The MLK Mentoring Program recruits new mentors every year to tutor Meadville Area Middle School students.

The Martin Luther King Jr. Mentoring Program is operating under a new director, the fourth in its five years of operation. The current director is John Christie-Searles, assistant professor of political science.

The program began under Amendia Dixon in 2011, and is a work study job for Allegheny students who want to mentor at the Meadville Area Middle School. The program typically has 15-20 mentors and the position entails mentoring twice a week for two hours each day.

Christie-Searles said that he supports the program wholly, which made him willing to fill the open space.

“I saw the need and I stepped forward and filled the vacancy,” he said. “I believe in the program, so it’s an easy thing to commit to.”

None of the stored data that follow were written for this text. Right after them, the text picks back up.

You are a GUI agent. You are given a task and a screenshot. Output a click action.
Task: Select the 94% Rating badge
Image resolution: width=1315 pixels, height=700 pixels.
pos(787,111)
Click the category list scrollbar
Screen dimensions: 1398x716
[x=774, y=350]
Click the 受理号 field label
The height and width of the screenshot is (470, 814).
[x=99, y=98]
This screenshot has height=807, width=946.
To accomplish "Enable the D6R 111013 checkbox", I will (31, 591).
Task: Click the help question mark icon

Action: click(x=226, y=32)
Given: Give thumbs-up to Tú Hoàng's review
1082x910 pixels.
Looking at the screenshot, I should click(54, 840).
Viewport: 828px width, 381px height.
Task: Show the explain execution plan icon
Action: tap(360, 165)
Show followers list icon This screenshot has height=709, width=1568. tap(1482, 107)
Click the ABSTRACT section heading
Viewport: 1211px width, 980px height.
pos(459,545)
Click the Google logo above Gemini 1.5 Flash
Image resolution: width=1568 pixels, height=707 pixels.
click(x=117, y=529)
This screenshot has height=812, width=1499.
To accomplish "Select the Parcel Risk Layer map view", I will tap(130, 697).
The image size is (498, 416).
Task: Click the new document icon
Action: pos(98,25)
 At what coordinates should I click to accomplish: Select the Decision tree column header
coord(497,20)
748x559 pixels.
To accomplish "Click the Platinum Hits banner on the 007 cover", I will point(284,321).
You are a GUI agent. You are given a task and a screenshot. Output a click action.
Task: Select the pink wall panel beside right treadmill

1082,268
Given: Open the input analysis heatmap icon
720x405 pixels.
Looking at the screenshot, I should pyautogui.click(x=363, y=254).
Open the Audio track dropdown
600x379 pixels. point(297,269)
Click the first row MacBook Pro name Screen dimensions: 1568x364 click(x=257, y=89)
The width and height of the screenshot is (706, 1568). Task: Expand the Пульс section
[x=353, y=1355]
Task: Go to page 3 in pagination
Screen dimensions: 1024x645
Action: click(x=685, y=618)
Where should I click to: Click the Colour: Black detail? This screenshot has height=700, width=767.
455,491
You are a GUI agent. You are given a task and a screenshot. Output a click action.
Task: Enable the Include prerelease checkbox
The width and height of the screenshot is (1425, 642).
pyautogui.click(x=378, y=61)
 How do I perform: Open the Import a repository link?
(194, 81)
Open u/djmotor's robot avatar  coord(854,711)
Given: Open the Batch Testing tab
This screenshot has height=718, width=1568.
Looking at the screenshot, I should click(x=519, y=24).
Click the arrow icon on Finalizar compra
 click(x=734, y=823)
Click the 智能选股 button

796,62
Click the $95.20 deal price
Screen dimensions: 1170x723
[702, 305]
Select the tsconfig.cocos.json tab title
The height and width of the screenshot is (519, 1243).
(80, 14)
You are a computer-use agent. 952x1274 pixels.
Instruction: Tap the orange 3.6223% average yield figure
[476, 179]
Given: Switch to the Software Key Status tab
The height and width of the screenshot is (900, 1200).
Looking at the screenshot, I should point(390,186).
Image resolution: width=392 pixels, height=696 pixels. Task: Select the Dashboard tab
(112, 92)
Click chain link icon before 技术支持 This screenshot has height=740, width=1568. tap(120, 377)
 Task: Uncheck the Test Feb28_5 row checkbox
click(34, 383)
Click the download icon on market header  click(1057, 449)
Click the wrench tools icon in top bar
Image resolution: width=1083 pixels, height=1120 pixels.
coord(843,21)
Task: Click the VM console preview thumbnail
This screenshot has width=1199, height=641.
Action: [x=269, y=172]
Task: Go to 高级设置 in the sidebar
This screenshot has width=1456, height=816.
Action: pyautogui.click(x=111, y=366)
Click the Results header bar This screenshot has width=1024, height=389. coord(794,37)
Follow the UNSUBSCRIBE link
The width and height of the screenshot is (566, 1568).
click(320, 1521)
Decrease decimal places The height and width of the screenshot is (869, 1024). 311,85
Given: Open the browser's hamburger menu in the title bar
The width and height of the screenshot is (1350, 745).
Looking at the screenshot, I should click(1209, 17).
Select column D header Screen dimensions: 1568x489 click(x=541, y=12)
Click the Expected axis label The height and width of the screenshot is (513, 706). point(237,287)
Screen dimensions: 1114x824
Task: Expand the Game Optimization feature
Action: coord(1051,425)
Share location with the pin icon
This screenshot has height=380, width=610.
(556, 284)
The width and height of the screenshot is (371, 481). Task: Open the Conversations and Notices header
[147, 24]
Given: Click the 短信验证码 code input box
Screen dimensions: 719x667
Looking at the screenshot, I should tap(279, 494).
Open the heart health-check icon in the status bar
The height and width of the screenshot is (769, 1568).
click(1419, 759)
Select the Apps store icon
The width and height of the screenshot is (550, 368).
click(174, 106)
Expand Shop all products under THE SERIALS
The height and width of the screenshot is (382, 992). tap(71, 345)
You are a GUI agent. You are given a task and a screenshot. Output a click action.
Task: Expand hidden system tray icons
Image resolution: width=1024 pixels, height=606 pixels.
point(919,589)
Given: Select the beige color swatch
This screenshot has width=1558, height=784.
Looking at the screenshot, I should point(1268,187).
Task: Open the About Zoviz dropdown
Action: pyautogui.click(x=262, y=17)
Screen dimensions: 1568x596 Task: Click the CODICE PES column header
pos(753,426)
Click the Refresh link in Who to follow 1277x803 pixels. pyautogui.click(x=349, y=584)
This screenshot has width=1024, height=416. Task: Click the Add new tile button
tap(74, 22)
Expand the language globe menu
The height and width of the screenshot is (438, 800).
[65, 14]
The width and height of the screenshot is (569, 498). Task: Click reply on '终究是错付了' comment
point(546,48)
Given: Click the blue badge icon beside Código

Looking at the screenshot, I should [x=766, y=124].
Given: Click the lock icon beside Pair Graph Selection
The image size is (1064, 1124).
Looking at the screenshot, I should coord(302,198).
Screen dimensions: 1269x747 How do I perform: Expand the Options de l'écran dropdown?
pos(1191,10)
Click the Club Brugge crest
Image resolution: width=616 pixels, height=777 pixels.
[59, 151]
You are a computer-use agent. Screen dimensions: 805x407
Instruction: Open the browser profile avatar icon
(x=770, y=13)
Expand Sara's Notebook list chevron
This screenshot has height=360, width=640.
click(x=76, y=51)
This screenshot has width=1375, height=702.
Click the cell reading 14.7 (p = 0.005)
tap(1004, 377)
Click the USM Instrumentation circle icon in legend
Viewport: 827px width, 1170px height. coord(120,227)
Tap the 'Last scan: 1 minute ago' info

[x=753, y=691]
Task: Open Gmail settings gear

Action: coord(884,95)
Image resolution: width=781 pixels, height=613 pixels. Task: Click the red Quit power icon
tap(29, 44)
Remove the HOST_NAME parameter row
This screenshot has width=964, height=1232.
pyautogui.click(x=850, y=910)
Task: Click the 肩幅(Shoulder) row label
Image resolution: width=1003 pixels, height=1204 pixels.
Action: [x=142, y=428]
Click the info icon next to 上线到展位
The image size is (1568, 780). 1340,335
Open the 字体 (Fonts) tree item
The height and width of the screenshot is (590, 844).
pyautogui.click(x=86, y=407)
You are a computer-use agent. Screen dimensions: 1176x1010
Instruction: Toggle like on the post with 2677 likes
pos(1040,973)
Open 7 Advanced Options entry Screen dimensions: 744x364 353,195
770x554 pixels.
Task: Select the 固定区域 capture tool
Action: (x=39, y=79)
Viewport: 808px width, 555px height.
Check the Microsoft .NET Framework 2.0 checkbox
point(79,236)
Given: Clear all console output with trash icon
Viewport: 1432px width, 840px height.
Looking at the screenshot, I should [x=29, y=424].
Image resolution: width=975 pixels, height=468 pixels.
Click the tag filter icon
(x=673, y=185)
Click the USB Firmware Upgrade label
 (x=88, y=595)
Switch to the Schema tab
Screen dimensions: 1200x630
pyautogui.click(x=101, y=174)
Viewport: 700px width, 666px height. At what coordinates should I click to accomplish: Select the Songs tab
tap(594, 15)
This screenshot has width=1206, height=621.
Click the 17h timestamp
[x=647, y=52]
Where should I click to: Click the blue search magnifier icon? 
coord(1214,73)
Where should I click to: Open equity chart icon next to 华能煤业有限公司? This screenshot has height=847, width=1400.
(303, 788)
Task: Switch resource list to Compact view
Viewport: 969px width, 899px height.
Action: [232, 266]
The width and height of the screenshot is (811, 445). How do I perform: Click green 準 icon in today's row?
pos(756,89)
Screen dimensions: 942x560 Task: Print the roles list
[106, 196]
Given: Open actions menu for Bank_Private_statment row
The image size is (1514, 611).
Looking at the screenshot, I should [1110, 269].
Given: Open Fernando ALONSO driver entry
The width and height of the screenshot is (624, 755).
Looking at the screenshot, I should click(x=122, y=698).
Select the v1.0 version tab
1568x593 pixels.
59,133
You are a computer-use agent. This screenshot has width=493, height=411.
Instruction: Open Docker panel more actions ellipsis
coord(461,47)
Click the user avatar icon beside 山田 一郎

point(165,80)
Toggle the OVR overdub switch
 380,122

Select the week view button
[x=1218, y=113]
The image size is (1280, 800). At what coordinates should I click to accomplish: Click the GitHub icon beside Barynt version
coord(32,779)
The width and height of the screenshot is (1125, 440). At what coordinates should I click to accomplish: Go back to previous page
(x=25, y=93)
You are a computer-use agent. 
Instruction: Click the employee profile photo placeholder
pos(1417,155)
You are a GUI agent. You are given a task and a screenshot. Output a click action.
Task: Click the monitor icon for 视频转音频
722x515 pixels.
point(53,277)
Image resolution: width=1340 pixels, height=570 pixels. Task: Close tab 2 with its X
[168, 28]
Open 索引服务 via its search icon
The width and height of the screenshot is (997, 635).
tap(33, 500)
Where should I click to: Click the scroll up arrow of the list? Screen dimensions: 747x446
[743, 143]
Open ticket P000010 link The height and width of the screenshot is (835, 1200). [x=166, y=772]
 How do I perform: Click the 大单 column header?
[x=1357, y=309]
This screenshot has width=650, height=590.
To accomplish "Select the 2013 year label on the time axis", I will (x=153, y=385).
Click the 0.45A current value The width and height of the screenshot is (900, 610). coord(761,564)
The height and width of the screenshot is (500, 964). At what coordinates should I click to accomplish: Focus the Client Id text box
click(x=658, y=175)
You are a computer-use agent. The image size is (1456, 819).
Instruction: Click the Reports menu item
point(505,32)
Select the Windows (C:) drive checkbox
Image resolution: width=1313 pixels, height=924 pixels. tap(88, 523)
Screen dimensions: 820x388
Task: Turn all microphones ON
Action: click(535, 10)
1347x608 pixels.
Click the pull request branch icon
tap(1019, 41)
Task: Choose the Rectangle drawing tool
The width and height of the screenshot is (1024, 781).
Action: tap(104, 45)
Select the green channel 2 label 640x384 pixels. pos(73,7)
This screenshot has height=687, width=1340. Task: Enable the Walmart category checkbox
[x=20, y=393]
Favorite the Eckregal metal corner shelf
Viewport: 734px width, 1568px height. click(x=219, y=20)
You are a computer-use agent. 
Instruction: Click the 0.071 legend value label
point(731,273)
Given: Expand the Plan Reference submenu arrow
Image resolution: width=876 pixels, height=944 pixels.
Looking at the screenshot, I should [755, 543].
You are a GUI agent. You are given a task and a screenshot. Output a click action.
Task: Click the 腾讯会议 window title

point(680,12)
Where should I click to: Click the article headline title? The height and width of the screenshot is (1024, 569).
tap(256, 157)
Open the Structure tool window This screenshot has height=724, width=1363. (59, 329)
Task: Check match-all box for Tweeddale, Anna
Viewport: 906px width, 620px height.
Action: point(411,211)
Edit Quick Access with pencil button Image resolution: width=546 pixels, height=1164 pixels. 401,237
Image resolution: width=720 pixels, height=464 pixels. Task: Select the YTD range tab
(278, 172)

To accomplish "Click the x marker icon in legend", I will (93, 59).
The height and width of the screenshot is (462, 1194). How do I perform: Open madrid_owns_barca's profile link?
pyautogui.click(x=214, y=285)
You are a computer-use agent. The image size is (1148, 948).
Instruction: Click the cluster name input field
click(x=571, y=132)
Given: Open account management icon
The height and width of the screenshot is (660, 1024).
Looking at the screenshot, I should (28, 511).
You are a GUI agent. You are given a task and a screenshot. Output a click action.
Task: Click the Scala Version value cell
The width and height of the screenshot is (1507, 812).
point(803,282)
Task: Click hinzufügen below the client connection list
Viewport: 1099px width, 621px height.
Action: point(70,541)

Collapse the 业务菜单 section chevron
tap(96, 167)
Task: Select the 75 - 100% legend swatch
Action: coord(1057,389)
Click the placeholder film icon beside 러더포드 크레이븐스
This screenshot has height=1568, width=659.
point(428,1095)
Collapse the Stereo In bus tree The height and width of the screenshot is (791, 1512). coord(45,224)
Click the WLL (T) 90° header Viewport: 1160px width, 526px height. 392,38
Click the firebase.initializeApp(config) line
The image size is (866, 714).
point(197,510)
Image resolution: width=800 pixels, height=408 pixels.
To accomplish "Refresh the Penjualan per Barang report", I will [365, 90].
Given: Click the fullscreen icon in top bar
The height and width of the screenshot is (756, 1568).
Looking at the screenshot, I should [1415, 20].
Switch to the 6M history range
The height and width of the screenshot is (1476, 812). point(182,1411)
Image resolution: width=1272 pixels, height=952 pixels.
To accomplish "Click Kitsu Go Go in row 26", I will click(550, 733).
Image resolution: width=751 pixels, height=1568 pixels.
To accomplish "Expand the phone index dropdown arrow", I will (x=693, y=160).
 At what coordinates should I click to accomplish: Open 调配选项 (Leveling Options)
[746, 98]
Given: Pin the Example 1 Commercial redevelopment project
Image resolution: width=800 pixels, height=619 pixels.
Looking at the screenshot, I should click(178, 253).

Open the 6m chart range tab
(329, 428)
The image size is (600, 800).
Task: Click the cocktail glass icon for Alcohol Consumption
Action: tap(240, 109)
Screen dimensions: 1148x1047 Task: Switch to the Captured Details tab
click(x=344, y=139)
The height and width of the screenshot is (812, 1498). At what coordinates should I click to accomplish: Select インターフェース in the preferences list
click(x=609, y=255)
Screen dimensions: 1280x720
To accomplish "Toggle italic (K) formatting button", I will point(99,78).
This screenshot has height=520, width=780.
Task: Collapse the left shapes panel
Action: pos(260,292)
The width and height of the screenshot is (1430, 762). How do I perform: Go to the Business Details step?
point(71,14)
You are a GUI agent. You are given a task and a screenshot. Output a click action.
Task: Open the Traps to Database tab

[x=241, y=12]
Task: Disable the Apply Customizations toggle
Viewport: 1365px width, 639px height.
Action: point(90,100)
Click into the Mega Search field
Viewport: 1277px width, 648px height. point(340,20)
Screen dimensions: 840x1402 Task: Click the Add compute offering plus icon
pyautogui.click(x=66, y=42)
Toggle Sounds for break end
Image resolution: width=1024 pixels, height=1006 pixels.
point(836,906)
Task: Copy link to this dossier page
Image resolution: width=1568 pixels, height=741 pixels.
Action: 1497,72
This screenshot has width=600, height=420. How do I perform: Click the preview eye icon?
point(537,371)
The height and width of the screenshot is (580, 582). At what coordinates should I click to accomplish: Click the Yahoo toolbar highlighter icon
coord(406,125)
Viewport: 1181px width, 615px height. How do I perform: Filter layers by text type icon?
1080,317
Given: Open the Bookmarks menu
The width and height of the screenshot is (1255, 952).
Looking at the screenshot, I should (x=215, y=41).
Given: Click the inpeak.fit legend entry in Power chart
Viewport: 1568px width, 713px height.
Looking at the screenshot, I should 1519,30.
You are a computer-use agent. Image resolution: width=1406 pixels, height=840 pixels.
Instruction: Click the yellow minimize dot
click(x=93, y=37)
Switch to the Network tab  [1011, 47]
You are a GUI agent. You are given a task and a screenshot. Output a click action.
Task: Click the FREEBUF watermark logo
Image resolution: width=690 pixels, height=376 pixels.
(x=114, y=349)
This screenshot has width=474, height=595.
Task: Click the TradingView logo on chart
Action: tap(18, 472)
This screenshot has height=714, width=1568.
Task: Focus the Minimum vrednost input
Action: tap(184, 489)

Christie-Searles said he wants to keep the program as successful as it has been in recent years, and is not sure if he will stay with it at the conclusion of the year. He does, however, believe that the program is beneficial to the mentors as well as the students they help.

“This program allows you to give back to young people,” he said. “Young people helping young people is a great thing.”

He believes that the middle school students need role models and people who care in their lives and that the mentors have potential to provide that. Moreover, he thinks the mentors can learn from the students.

Nicholas Schake, ’16, a Bonner coordinator for the program, agreed that the mentors and students can learn from each other. He recalled his time in middle school and how he thought many situations were worse than they were.

“These small things that seem like big deals might not be in a few years,” Schake said.

He believes that seeing the students worry about small things can help prevent the mentors from reacting similarly when they remember the events they used to worry about.

Schake believes that the inconsistency in the director position has been challenging for the coordinators and mentors. However, he still thinks that the program has improved since he joined it his freshmen year.

Manuel Marquez, ’16, has been involved with the program since his first semester at Allegheny. Once he became a Bonner leader, he went from being a mentor to a coordinator.

As a Bonner coordinator, Schake and Marquez’s responsibilities include recruiting new members, reviewing applications, interviewing, occasionally doing follow-up interviews and ultimately choosing new members.

“We’re not hands-on with the kids,” Marquez said.

According to Marquez, they look for passion and enthusiasm in their mentors, and he believes that they have found that drive in a majority of the mentors.

Marquez said that the two best kinds of volunteers to have are people who are passionate and nurturing toward the middle schoolers and people who have gone through their own problems and who can relate to the children.

He believes the mentors should act as a kind of support system for the students as well as an academic guide, saying the mentors are there to tutor and to answer questions about college and life in general.

According to Marquez, teachers recommend most of the middle school students to the program, but some of the students come for extra help or because they like having someone to talk to.

“Some kids just want to do homework and don’t have a great environment at home to do it,” he said.

Schake agreed that the children often want someone who thinks they are worthwhile. He believes that flexibility is an important trait to look for in a mentor because one never knows what the student is going through. A mentor who can think and act quickly in a stressful situation is ideal, particularly if they are empathetic.

He said that a mentor can get out of the program what they put into it and he does not believe many have not enjoyed their experience.

“I don’t know of any of our mentors that don’t have anything positive to say about it,” he said.